Given records:
════════

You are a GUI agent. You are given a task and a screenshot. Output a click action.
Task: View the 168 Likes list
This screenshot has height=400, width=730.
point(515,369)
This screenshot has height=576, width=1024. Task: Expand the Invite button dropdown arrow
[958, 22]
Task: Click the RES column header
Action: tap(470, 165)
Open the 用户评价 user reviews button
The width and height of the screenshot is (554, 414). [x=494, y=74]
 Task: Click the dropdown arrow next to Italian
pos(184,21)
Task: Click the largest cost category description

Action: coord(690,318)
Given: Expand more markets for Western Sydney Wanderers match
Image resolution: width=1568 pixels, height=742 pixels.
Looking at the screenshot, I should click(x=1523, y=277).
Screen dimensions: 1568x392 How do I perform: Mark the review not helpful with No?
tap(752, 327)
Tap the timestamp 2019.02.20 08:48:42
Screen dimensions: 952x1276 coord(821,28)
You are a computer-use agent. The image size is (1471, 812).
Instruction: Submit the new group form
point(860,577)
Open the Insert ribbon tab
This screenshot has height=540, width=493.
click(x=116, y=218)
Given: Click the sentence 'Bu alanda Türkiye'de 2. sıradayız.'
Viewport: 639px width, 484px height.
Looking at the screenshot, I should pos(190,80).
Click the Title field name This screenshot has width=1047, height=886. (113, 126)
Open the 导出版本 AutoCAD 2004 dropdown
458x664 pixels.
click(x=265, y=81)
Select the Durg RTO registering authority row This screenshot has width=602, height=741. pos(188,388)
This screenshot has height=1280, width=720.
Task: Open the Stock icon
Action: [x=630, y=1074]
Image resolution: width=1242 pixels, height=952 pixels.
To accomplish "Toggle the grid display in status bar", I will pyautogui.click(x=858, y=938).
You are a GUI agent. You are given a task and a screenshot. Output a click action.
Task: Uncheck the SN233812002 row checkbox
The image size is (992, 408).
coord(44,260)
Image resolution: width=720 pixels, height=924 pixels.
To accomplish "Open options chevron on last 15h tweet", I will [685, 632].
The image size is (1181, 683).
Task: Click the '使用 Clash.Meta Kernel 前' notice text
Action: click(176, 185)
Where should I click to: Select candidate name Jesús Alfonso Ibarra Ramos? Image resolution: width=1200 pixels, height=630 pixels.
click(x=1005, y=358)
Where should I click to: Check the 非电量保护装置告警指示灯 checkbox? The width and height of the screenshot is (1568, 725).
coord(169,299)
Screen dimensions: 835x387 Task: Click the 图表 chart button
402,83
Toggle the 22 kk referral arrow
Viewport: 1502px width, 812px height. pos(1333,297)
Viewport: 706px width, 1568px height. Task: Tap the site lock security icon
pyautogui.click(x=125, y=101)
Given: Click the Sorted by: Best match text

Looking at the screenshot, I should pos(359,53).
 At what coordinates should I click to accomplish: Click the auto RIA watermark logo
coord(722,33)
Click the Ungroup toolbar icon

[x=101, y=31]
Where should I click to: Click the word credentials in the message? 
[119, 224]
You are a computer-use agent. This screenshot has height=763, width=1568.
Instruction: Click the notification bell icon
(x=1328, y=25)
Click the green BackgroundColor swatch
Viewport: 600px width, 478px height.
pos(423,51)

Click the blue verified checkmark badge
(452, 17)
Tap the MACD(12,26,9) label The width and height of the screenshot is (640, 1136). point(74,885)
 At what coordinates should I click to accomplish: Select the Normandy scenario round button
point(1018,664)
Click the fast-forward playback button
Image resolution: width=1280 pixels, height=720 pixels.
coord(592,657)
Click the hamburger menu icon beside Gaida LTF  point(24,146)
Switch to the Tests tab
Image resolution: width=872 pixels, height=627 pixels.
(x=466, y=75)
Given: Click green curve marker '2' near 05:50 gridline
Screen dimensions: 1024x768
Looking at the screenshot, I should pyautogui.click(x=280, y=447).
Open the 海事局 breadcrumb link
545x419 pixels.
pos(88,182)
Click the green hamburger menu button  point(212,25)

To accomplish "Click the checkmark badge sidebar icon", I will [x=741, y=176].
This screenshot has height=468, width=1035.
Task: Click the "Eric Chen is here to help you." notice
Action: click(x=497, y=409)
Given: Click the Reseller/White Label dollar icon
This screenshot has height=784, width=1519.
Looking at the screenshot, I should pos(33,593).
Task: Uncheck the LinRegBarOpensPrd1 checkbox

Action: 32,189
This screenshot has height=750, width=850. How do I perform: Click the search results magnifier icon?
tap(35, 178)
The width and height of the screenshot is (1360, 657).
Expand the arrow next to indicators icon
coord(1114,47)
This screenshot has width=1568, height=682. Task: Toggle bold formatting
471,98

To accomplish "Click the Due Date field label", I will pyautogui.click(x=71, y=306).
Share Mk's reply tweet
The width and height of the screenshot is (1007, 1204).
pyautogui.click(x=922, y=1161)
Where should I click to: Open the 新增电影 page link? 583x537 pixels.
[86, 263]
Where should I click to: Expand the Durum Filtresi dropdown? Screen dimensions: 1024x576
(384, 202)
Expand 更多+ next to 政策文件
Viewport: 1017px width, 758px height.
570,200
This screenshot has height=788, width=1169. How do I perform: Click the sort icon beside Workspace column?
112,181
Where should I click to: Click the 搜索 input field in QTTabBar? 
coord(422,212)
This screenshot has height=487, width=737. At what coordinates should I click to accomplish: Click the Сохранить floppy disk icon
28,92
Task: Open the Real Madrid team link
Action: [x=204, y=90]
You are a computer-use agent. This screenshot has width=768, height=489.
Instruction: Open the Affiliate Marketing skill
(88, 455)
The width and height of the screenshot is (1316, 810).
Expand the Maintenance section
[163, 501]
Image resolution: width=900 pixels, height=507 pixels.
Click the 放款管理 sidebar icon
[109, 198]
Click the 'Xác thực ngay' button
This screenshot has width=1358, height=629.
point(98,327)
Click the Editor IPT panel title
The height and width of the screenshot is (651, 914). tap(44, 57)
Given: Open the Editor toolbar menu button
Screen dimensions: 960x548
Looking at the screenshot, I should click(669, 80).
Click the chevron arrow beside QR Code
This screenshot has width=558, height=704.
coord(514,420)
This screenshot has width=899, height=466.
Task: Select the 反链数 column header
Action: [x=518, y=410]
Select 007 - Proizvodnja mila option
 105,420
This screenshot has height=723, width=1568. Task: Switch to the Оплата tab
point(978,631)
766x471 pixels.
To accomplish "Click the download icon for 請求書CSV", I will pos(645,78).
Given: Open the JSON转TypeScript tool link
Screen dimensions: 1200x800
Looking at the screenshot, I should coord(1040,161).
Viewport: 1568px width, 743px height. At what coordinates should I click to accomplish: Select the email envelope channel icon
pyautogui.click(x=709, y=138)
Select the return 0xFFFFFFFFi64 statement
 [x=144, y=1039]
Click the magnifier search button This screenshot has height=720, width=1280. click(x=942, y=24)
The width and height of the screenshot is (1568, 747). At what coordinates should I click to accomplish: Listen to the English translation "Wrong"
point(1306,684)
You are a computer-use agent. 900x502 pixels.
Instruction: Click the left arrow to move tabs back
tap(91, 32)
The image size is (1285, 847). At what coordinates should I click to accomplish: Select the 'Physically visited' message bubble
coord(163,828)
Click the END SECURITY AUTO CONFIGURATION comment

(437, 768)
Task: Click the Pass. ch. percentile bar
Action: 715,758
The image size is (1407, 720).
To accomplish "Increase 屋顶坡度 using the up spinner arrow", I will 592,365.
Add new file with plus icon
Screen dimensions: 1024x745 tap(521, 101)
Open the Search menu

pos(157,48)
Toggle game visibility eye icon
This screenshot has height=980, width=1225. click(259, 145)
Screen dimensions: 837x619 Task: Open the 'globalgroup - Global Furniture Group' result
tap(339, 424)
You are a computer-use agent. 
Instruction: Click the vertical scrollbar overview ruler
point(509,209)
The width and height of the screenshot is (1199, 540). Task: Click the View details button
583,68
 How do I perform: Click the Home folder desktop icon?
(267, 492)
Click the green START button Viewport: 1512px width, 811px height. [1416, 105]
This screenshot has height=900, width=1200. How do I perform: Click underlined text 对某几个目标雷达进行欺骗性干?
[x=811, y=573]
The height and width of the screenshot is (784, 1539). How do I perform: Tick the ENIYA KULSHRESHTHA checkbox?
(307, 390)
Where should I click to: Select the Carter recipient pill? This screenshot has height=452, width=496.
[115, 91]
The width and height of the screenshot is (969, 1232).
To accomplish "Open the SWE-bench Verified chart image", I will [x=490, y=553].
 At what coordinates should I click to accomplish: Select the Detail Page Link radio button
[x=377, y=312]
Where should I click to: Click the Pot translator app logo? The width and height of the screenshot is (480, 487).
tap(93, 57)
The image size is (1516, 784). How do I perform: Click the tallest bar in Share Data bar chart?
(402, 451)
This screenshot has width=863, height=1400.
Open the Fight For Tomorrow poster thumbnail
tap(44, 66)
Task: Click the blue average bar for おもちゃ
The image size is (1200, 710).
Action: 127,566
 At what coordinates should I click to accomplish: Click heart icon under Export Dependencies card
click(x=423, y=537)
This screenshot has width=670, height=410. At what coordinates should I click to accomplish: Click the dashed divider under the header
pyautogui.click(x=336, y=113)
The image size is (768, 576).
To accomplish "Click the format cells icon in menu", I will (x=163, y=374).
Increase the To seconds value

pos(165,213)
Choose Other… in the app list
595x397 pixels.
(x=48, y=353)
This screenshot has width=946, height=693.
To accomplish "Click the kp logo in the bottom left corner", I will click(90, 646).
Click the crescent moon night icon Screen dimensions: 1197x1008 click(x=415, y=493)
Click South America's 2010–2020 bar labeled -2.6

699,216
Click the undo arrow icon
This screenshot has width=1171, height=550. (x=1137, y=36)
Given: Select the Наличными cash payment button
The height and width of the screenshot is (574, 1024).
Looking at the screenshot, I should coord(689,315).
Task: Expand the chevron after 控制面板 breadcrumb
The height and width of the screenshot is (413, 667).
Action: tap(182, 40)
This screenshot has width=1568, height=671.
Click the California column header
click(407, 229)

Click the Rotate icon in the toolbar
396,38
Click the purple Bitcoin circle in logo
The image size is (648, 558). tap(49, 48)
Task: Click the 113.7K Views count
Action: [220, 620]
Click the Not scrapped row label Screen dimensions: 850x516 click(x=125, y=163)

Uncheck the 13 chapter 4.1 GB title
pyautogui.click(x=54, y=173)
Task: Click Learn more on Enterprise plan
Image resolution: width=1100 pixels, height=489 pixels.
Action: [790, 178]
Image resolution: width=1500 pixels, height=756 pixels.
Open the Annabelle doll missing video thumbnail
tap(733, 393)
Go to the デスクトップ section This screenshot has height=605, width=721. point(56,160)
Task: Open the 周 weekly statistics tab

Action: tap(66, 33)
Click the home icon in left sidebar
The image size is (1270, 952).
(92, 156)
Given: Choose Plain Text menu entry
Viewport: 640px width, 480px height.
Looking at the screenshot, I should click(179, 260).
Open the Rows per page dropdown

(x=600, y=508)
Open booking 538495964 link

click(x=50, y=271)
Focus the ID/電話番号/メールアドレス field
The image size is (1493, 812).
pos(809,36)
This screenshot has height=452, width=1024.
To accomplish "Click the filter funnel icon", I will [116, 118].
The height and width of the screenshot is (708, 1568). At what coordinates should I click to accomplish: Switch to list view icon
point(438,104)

════════

Assigned task:
Set down exactly the lines of the data above, beginning with the line that has "Image resolution: width=1568" and ending with the line that has "Image resolution: width=720", and no others.

Exercise output:
Image resolution: width=1568 pixels, height=742 pixels.
Looking at the screenshot, I should click(x=1523, y=277).
Screen dimensions: 1568x392 How do I perform: Mark the review not helpful with No?
tap(752, 327)
Tap the timestamp 2019.02.20 08:48:42
Screen dimensions: 952x1276 coord(821,28)
You are a computer-use agent. The image size is (1471, 812).
Instruction: Submit the new group form
point(860,577)
Open the Insert ribbon tab
This screenshot has height=540, width=493.
click(x=116, y=218)
Given: Click the sentence 'Bu alanda Türkiye'de 2. sıradayız.'
Viewport: 639px width, 484px height.
Looking at the screenshot, I should pos(190,80).
Click the Title field name This screenshot has width=1047, height=886. (113, 126)
Open the 导出版本 AutoCAD 2004 dropdown
458x664 pixels.
click(x=265, y=81)
Select the Durg RTO registering authority row This screenshot has width=602, height=741. pos(188,388)
This screenshot has height=1280, width=720.
Task: Open the Stock icon
Action: [x=630, y=1074]
Image resolution: width=1242 pixels, height=952 pixels.
To accomplish "Toggle the grid display in status bar", I will pyautogui.click(x=858, y=938).
You are a GUI agent. You are given a task and a screenshot. Output a click action.
Task: Uncheck the SN233812002 row checkbox
The image size is (992, 408).
coord(44,260)
Image resolution: width=720 pixels, height=924 pixels.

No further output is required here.